The much awaited decision on Wednesday evening by the CCEA on the Cairn–Vedanta deal turned out to be an anti-climax.
With the matter now being referred to a Group of Ministers (GoM), the Government has again postponed taking a clear position on the deal .
A good seven months after the takeover of Cairn India by the Vedanta Group was proposed, the uncertainty over which way the needle will turn, still continues.
However, given the near-unanimous stand articulated by major ministries, including the Oil Ministry and the Law Ministry, that royalty paid by ONGC should be cost-recoverable, the scales seem tilted against the deal. At least in the form envisaged by the Cairn-Vedanta combine.

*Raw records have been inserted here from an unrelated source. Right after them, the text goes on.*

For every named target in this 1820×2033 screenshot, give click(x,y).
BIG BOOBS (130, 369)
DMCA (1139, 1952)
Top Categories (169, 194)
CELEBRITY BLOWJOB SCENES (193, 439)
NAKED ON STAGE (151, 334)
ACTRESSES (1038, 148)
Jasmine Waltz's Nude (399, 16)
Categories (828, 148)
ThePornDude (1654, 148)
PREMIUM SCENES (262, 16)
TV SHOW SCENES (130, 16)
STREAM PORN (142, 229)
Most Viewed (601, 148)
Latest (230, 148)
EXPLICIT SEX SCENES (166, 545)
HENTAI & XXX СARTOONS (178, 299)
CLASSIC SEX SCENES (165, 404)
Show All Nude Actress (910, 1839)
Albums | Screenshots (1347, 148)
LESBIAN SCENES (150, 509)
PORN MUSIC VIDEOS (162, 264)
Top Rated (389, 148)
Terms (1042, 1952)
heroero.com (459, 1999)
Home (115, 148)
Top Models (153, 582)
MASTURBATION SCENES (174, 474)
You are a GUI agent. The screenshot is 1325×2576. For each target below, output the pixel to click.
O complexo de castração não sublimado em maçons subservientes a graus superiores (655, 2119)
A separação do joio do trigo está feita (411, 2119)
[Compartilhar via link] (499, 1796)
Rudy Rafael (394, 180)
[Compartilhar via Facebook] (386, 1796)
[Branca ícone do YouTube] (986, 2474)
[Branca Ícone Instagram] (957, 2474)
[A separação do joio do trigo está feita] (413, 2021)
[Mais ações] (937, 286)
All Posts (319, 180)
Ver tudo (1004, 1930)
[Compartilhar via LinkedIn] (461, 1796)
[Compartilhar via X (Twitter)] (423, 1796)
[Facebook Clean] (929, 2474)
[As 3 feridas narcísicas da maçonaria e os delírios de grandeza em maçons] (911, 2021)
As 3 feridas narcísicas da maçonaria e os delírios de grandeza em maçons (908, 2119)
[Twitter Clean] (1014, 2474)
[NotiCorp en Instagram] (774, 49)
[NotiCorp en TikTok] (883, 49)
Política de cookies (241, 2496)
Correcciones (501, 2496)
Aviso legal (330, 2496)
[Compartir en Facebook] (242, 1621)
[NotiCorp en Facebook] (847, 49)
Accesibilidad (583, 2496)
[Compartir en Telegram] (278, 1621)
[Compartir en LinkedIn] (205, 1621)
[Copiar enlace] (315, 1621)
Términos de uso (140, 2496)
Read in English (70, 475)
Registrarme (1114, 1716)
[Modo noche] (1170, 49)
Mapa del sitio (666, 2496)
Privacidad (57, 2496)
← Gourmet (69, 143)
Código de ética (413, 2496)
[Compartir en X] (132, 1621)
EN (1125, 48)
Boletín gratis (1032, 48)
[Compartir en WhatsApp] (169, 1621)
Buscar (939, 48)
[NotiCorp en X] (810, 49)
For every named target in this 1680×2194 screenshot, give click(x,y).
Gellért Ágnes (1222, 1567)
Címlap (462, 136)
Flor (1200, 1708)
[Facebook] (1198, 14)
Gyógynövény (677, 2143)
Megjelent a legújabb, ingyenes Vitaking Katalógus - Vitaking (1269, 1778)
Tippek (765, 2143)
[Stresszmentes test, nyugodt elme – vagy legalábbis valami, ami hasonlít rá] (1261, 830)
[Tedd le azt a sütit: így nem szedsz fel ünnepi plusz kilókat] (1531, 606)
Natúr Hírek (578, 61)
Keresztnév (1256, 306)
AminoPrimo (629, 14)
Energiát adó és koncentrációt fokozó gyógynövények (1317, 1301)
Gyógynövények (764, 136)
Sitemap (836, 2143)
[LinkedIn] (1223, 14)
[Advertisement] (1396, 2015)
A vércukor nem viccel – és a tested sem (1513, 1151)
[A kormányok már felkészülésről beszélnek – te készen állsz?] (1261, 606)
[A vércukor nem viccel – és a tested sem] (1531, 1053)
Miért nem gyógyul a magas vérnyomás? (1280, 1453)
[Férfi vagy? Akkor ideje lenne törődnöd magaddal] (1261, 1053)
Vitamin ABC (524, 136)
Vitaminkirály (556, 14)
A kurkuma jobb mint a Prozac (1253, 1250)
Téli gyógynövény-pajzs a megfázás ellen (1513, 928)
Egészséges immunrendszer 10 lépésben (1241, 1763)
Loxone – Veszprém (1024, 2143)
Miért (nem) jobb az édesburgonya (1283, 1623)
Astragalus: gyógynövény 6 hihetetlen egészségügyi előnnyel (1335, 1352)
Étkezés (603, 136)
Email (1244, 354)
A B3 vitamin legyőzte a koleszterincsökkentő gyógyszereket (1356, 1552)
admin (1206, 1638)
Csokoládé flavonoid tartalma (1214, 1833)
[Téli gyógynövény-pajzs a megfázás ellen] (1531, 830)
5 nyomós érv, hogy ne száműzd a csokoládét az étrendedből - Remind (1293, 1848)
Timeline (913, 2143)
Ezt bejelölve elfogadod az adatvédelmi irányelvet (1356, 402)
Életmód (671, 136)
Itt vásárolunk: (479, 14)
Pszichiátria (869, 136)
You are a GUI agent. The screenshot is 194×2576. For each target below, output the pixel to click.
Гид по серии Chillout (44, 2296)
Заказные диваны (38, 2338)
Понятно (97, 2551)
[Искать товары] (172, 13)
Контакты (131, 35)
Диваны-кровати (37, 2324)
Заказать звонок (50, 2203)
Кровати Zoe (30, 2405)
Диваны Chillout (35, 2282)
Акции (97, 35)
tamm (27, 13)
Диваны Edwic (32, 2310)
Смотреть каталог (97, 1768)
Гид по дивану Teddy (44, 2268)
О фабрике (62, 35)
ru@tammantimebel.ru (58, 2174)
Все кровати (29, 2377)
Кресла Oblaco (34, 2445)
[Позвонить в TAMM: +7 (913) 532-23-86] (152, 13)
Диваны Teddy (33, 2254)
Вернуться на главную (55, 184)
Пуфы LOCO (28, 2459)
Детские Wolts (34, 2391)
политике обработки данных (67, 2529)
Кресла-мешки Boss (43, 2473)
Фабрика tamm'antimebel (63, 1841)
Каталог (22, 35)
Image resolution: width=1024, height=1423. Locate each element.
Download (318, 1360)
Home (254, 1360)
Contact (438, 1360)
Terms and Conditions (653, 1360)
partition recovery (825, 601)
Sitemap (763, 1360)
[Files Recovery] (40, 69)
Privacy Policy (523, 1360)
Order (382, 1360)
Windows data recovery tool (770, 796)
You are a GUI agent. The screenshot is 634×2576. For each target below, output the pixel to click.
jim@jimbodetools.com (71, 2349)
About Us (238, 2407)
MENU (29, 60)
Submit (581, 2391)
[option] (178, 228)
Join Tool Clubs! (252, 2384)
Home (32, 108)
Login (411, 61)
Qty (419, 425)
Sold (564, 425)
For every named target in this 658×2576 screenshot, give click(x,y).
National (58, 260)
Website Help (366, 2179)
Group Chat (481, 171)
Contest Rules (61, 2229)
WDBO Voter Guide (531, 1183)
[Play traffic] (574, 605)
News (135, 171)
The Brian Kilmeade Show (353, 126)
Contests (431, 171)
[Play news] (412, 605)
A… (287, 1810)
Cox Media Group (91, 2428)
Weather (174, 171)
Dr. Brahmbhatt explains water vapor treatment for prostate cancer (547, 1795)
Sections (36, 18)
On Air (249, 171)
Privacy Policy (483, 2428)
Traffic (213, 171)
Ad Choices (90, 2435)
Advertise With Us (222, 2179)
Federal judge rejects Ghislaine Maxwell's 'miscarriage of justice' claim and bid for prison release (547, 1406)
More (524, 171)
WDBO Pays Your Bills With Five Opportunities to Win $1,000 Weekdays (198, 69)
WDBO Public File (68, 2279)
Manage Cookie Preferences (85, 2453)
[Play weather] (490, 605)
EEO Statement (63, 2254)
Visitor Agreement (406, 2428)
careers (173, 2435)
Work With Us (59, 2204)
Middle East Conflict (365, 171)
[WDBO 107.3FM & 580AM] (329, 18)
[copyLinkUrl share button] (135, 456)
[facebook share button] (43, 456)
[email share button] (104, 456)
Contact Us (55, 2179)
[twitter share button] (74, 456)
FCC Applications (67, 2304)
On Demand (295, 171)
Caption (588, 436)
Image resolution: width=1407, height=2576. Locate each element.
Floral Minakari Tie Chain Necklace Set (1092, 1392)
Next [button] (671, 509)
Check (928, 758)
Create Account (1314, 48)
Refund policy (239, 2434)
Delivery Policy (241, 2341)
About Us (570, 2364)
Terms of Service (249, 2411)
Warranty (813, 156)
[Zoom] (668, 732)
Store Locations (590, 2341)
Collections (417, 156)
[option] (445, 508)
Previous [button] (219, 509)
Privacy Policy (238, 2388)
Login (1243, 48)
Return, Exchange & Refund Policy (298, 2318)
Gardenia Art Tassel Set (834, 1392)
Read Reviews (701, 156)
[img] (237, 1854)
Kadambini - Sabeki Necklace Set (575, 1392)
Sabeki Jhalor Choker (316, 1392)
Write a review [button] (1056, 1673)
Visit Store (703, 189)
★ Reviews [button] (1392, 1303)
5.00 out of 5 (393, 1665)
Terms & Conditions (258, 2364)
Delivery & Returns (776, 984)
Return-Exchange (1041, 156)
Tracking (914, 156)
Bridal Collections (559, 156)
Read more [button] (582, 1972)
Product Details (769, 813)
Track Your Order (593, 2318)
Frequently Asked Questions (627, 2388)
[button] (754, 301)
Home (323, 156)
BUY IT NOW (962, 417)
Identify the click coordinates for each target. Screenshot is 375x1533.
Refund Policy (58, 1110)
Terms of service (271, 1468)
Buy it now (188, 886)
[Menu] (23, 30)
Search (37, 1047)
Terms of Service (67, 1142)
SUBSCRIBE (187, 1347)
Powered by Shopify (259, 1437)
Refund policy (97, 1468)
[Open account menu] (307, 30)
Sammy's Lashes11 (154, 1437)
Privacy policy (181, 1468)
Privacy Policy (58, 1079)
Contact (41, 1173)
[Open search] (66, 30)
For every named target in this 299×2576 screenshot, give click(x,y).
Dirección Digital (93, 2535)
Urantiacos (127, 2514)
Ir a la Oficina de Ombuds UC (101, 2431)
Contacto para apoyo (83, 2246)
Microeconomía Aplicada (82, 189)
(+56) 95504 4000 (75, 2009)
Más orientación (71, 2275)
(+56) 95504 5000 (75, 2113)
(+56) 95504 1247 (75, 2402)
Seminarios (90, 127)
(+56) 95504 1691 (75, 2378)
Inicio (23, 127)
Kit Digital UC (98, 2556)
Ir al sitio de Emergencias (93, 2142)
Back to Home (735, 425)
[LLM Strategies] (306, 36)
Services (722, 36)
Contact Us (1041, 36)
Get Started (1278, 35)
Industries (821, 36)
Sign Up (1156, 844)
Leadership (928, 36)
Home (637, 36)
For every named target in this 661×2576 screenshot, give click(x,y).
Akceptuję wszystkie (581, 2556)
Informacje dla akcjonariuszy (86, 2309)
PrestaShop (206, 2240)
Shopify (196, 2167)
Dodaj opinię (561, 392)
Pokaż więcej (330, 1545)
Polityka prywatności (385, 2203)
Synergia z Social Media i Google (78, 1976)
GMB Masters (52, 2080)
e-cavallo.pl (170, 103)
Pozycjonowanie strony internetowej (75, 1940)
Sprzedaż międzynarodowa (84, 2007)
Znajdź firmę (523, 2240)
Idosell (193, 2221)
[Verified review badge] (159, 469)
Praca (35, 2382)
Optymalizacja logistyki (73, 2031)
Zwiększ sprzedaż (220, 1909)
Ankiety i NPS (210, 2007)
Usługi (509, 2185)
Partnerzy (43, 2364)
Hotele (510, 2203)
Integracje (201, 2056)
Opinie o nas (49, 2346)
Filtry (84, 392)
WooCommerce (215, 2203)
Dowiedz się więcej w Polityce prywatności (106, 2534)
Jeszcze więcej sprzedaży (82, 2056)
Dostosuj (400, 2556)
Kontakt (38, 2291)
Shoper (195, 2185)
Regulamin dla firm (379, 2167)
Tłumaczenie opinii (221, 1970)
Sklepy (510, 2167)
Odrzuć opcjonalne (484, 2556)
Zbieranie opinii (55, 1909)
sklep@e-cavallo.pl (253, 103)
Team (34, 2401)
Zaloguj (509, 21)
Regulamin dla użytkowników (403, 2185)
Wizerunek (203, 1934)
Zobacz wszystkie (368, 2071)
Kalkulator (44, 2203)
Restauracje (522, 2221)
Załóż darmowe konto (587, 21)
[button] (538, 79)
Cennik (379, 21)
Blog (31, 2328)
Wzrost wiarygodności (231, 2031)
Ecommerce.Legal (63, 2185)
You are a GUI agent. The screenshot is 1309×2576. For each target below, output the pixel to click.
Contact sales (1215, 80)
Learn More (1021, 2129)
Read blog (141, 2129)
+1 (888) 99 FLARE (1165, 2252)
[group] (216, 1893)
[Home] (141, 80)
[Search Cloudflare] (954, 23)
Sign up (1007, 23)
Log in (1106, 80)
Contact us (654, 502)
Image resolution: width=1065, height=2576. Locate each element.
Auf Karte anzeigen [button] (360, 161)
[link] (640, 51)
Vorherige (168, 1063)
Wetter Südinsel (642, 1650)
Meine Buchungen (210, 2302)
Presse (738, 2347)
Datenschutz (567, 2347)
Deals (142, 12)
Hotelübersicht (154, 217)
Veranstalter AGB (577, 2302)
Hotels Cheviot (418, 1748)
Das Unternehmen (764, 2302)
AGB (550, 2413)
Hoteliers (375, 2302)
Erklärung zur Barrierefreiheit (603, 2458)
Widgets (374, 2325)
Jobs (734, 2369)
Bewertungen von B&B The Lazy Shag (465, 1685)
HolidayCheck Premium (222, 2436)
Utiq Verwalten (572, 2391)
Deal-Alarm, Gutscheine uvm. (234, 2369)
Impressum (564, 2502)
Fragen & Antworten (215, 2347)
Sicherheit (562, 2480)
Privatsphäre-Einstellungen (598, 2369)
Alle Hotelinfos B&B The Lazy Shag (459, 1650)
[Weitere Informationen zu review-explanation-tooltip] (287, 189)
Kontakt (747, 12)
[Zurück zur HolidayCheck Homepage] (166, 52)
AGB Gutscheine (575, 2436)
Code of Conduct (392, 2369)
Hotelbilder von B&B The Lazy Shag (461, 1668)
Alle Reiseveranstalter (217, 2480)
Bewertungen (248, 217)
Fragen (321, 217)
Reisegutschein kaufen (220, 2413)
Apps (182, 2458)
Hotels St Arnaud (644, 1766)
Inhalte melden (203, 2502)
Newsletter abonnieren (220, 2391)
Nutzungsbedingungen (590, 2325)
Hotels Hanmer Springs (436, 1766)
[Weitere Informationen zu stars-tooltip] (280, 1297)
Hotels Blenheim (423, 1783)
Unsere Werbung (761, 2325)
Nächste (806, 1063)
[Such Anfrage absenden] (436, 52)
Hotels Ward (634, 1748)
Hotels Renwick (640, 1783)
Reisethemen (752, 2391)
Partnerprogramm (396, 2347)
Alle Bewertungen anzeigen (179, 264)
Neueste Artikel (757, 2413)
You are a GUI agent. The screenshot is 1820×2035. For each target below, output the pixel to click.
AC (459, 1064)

In this context, both the options suggested by the Oil Ministry (sort pending issues before approval, approve now and then sort issues) may provide little respite to the Cairn-Vedanta combine.
A cost-recoverable treatment for royalty will likely see Cairn India's bottom-line take a big hit. Whether this becomes the deal-breaker remains to be seen.
The latest twist in the tale also raises questions about the proposed open offer by Sesa Goa (a Vedanta group company) to Cairn India's shareholders.
Earlier yesterday, the company had announced the long-awaited SEBI approval for the open offer. Interestingly however, Sesa Goa hedged its position, saying that the acquisition of stake in Cairn India by Vedanta was conditional upon Government consent.
With consent not yet coming, the likelihood of an open offer commencing on April 11, as envisaged, seems remote.
Amidst the uncertainty, what is reasonably clear is that there is little chance the April 15 deadline set by Cairn Energy and Vedanta for deal closure will be met.
The markets seem to have got a whiff of the impending travails regarding the deal closure.
The stock of Cairn India, which had a strong run over the past few days on the back of rising crude oil prices, dipped almost 4 per cent in Wednesday's trade. It closed at Rs 351, below the open offer price of Rs 355.